Explaining Gender Discrimination in the Employment and Earnings of Engineering Graduates in India
Sunday, June 26, 2016: 9:00 AM-10:30 AM
830 Barrows (Barrows Hall)
Pradeep Kumar Choudhury, Institute for Studies in Industrial Development, New Delhi, India; Jawaharlal Nehru University, New Delhi, India
In many developing countries, including India, the gender differences in employment and earnings are a common phenomenon and also seen as a serious policy issue. The employers positive discrimination towards male candidates, keeps many talented and highly qualified females out of the workforce. In India, the female labour force participation (FLFP) has remained lower than male participation and in the recent years it has fell down further. Further, in the economics of education literature, labour market discrimination against women is one of the most cited explanations of the gender gap in education. Some of the potential causes of the discrimination against women in the Indian labour market lie with the established argument that employers expect, on an average, better performance from men compared to women. They might feel that male employees tend to work for longer hours, while there may be interruption of the work by women because of uneven pressure of family responsibilities. Also, it is relatively easy to transfer male employees from one establishment of the company to the other as compared to female employees. Moreover, the issue of gender discrimination in the job market is more clearly visible in the engineering sector, where male candidates are strongly preferred than females. It is often argued that engineering and technical education is a masculine domain and hence, out of reach for women. Those who advocate this line of argument point to the persistence of certain social myths such as women are emotional while technology is strictly logical and hence both do not go together. Considering these popular observations, one can expect that, other things being equal, companies coming for on-campus recruitment prefer to hire male graduates compared to females.

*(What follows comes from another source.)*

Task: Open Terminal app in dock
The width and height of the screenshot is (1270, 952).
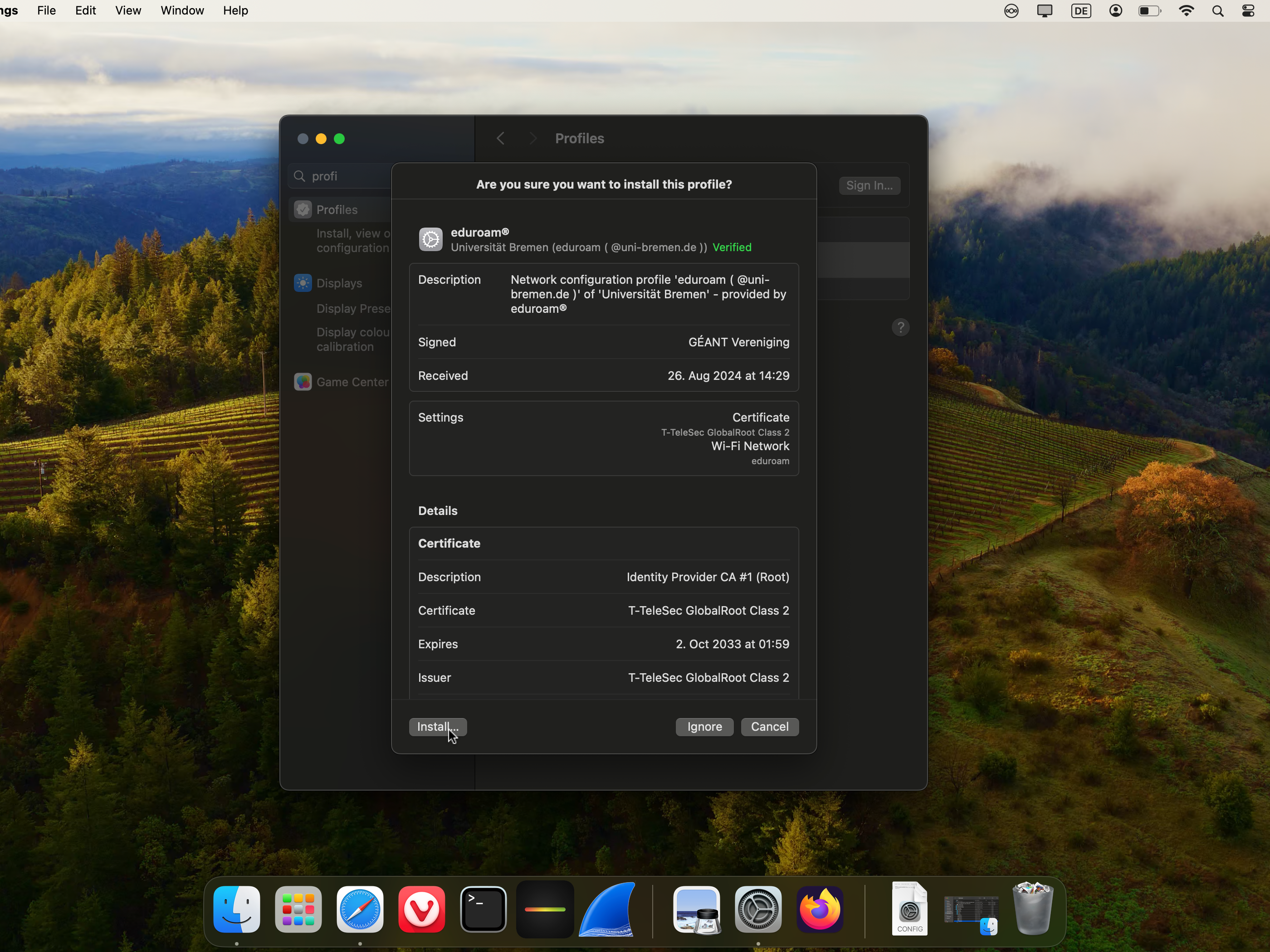Action: (x=484, y=909)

In this context, this paper analyzes the factors that are responsible for gender discrimination in the employment and earnings of engineering graduates in India. It has used the data collected in 2009-10 through a survey among the fourth year students in Delhi who have gone through the placement exercise. The author finds, among other things, that a smaller percentage of women engineering graduates than men have got job offer and it varies widely across socio-economic settings. Also, it is found that the offered earnings of women are about 54 per cent less than that of men. The results provide strong and consistent evidence that institutional factors account for a sizable portion of the employment and earnings gap between male and female graduates, with type of institution (government/private) contributing a large part of it. There is no significant difference in the employment of students by their branch of study (traditional/IT-related) but it has a role to play in the offered earnings of the graduates. The study suggests in minimising the gender inequality in terms of employment and earnings of engineering graduates that may increase the access of females to this discipline.